Ahhh, the wisdom of yoda!!! One of the greatest lessons we can teach our students is this- when we fail, we learn. My children (Beth and Hugh) hate to be wrong and they hate to fail. Bill and I have really been working with them over the last few years to understand that from our failures come our greatest learning opportunities. I am often reminded of Edison and his work with the light bulb. It took him failing 1,000 times before he got it right. In his words, he didn’t fail 1,000 times. It took 1,000 steps to figure it out.

I often see children struggling the most with skills they don’t use that much in the classroom. Take for instance measuring. Measuring can be a difficult skill to master. One because it involves using a tool that is hard to understand unless you have continued practice with using a ruler.  Think about this-when you use a ruler or measuring tape do you have to google those tiny little marks in between the larger marks? Do you remember how to discern the difference between the 1/4 and the 1/16th line? Come on now-admit it-some of you do!!! I do. Why? Because it is not a tool I use each and every day. Those who work in the construction business use it multiple times a day. Measure 3 times; cut once. Their brains are on autopilot. Ever heard of the phrase if you don’t use it you lose it?

This week’s free lesson is a part of the lesson Measuring Plants and Animals. The lesson is really a tiered center activity that allows students to practice measuring. The group activity you are getting today involves students using inch worms (non-standard unit of measurement) to measure pictures of plants and animals. Students are given different pictures of plants and animals and ask to measure how wide, tall, and how long are the objects in the picture. The other center activity in the lesson plan calls for students to measure multiple attributes at one time (if you would like the entire lesson plan click here).
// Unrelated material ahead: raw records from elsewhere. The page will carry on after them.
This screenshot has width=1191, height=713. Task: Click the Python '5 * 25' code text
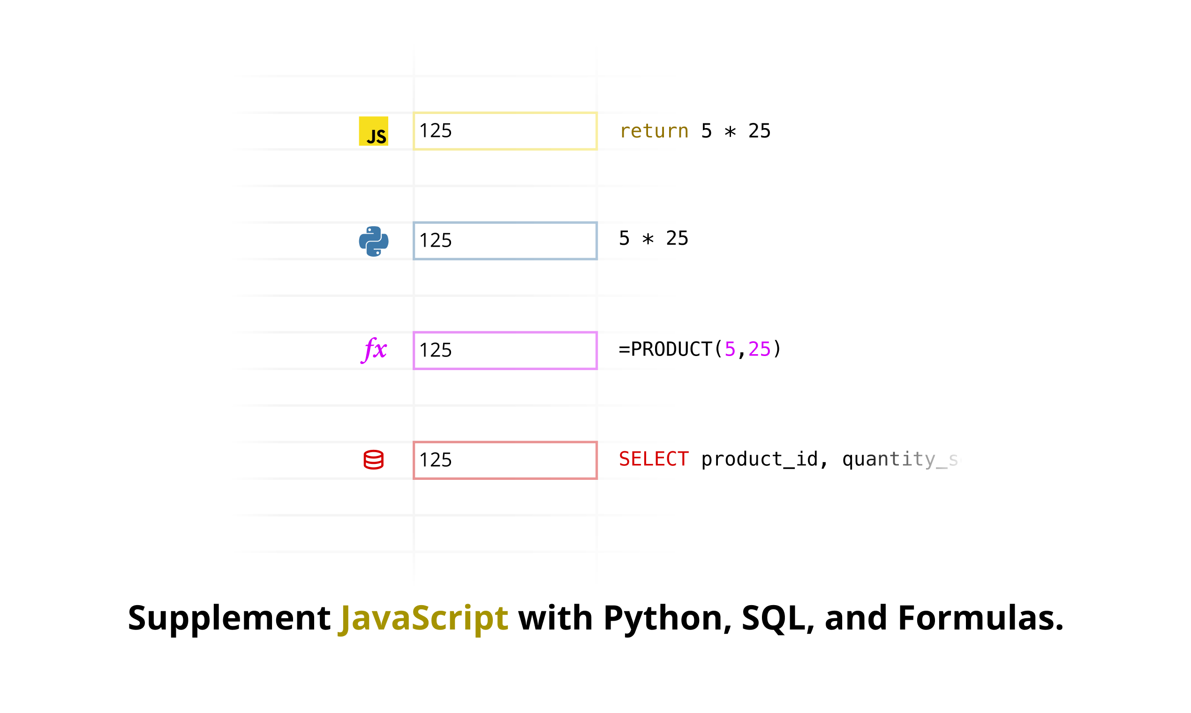[x=653, y=238]
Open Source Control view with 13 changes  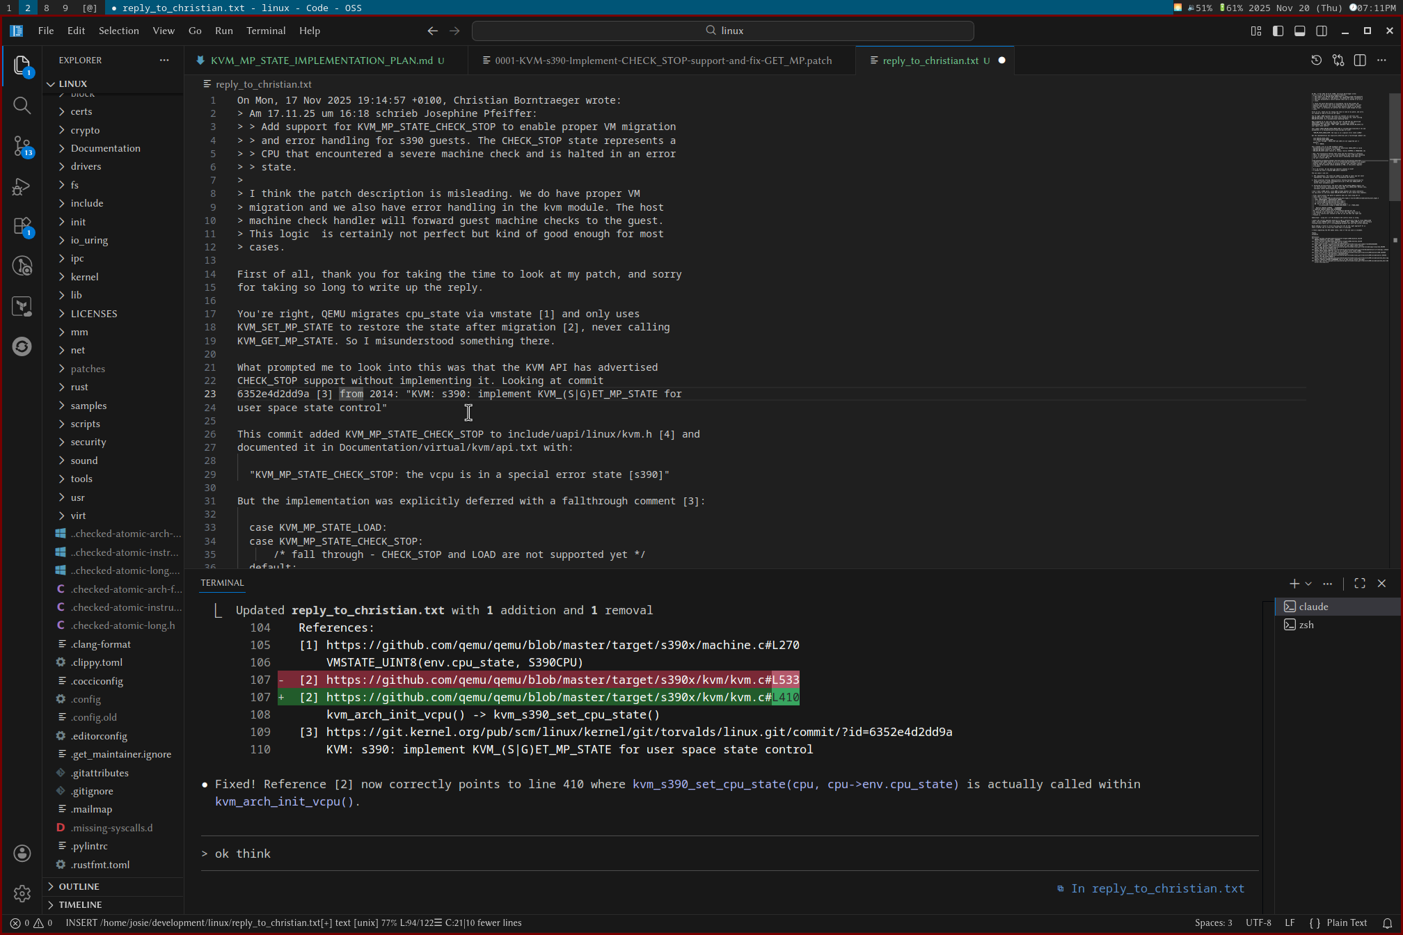[x=22, y=146]
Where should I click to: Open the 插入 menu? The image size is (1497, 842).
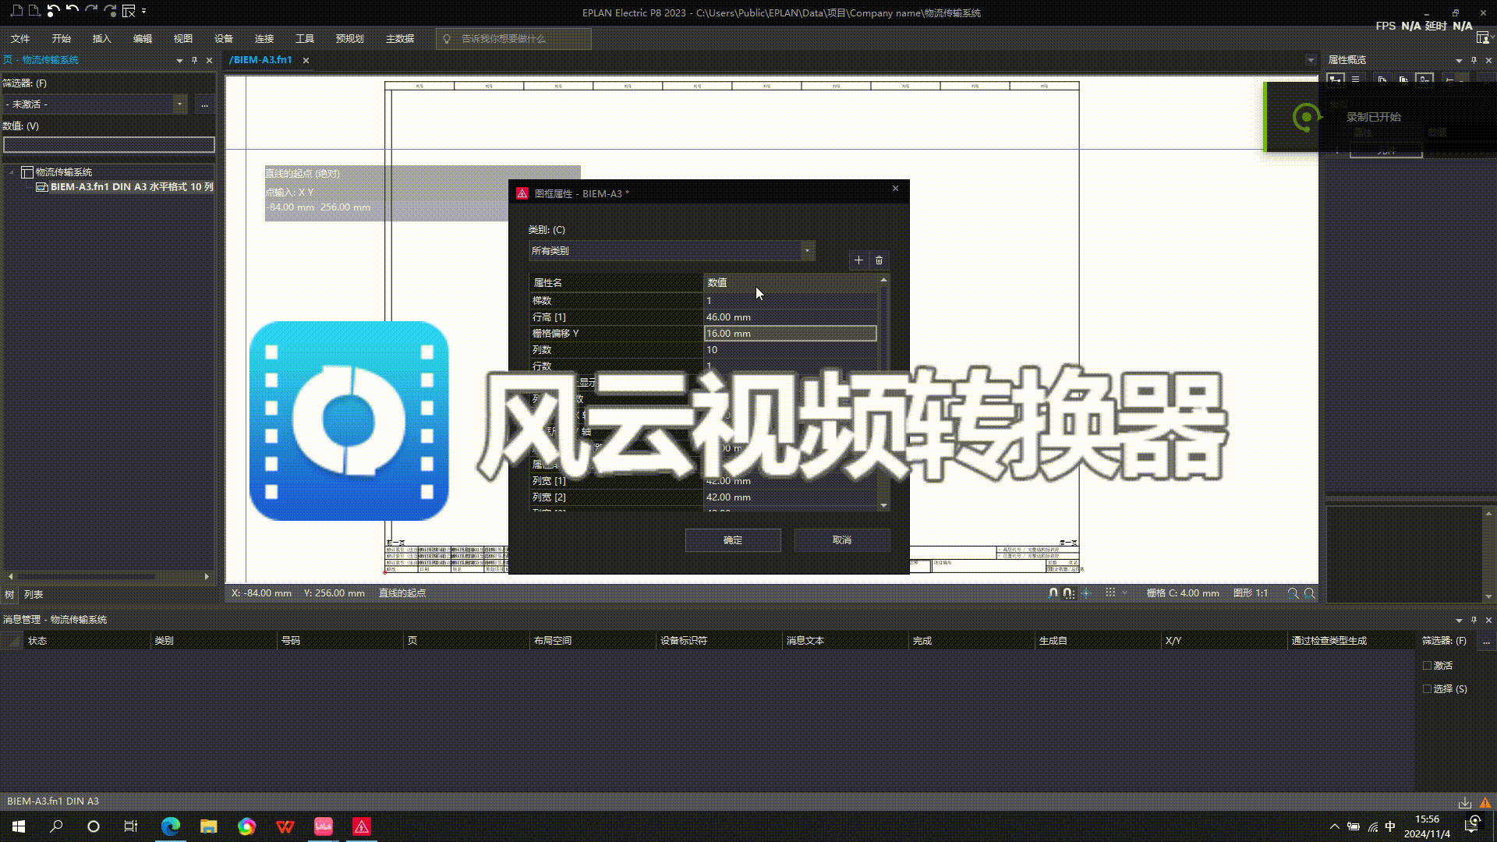(x=101, y=38)
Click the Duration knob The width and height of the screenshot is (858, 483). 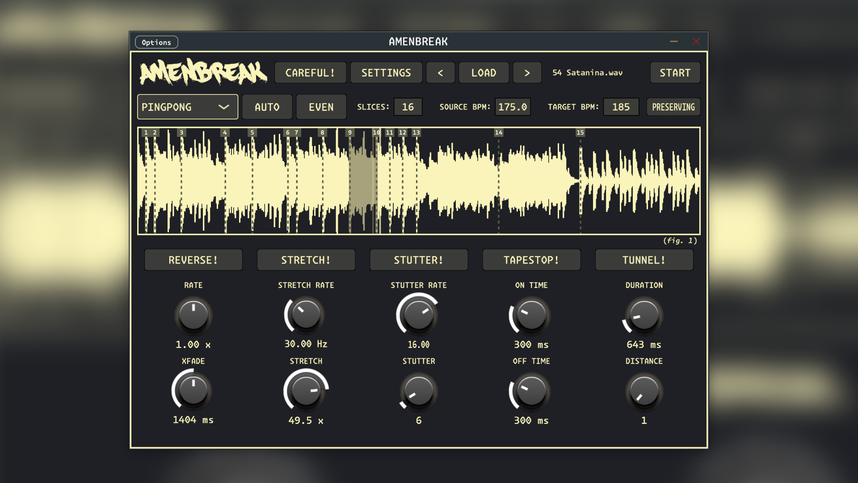644,315
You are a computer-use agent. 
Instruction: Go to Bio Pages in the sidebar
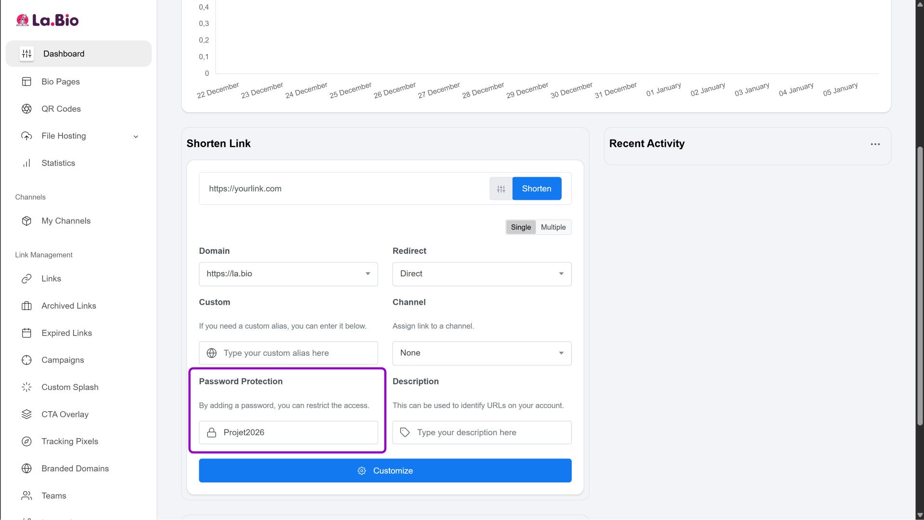pyautogui.click(x=61, y=82)
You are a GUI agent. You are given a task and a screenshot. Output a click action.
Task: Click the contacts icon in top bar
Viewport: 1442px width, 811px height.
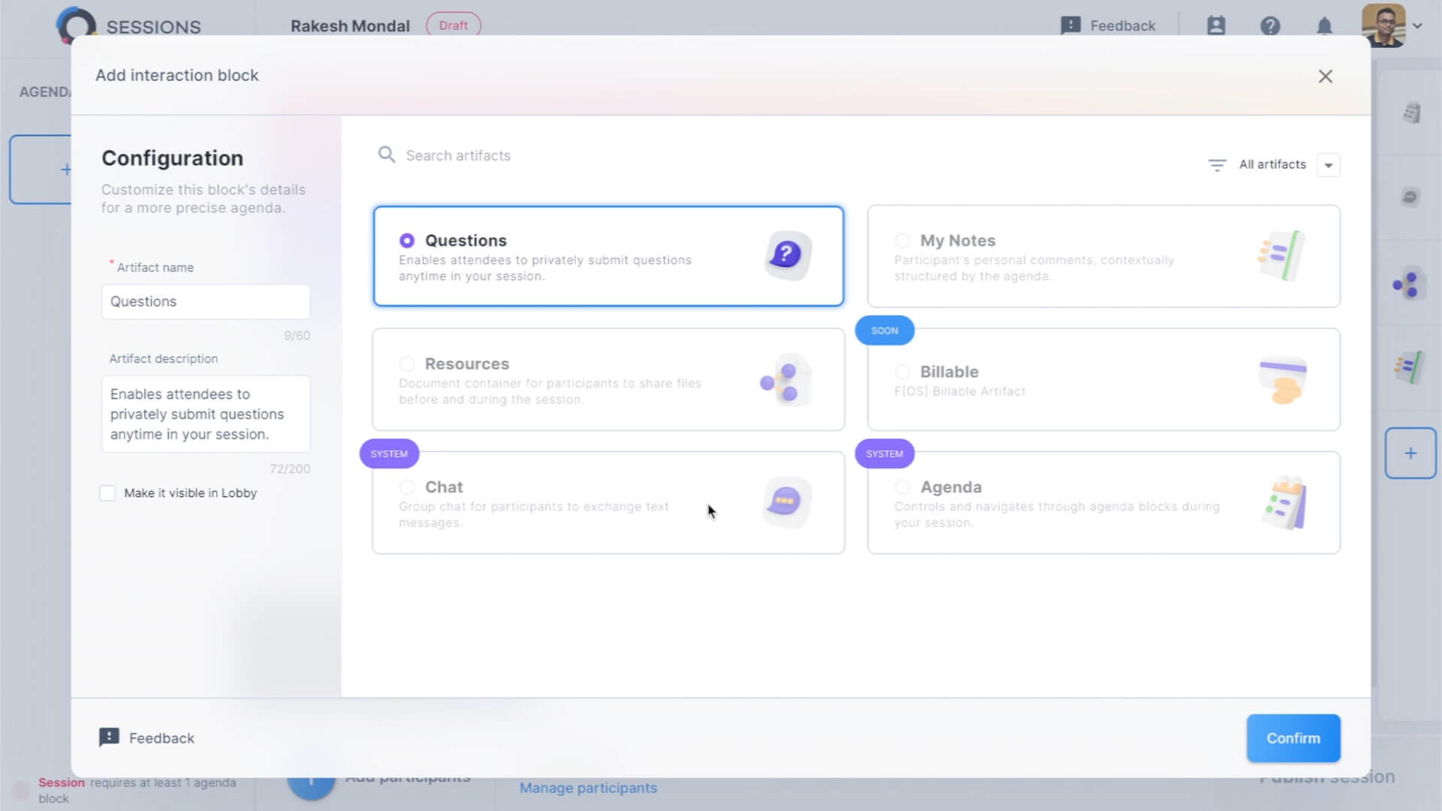point(1216,25)
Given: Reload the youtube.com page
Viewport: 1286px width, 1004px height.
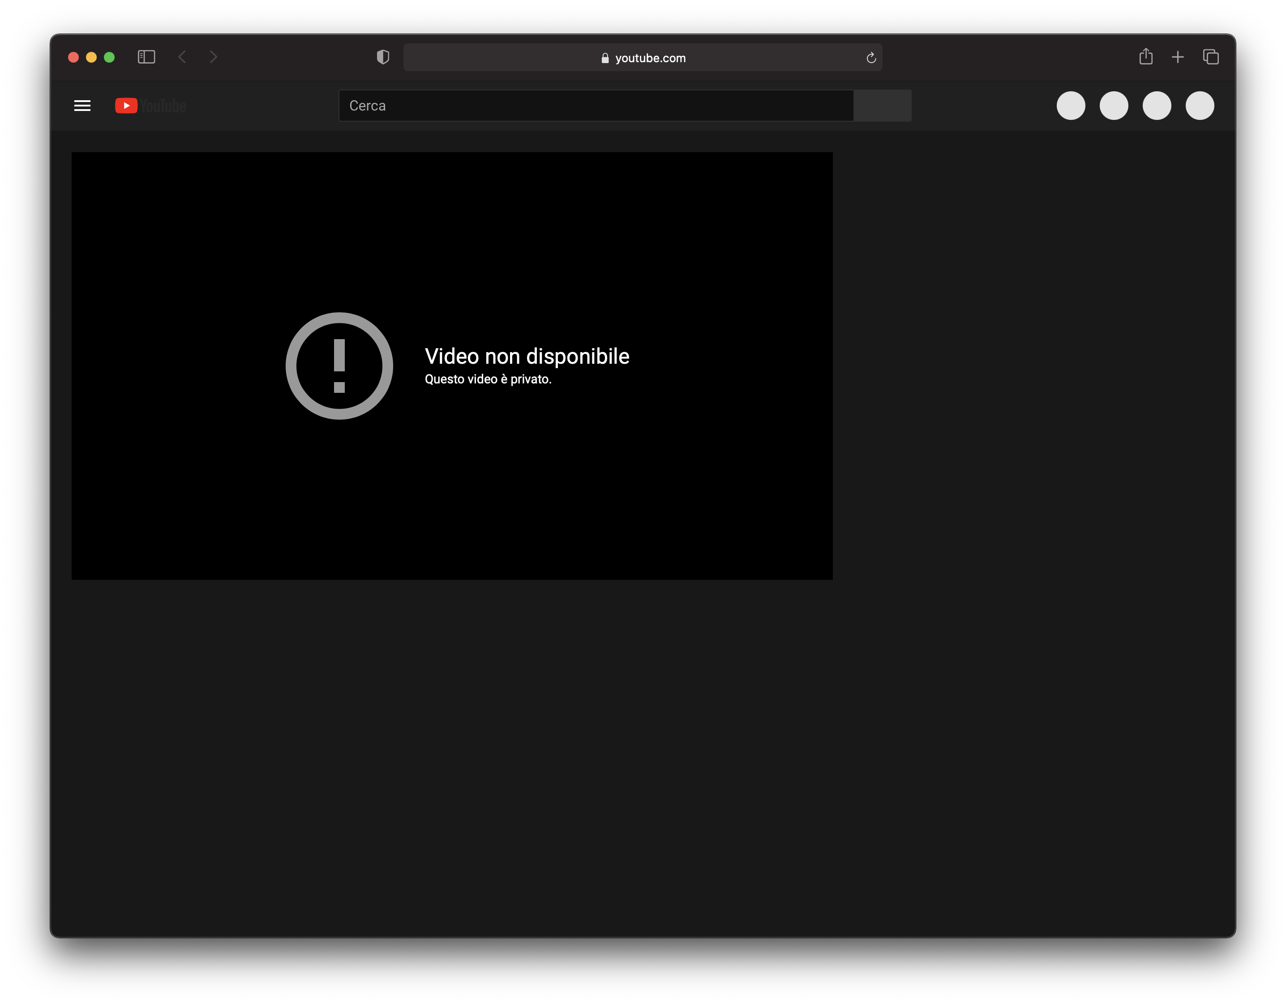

We teach students to begin measuring with non-standard units of measurement because it gives them a visual representation of an estimate of how long something is. Sometimes we don’t need to be precise; we just need a quick estimate. For example, one inch (2.5 cm) is roughly the measurement from the top knuckle on your thumb to your thumb tip. The rule is this-parts of your body can be used to estimate many common units of measurement. Of course it is a good idea to first measure your own body parts in order to understand how close your own proportions are to these averages.For more information on how to use body parts to measure, check this out!

I tell science teachers all the time, look for ways to incorporate measuring into the science curriculum. Don’t wait until the math unit to teach an reinforce this skill. Practice makes perfect!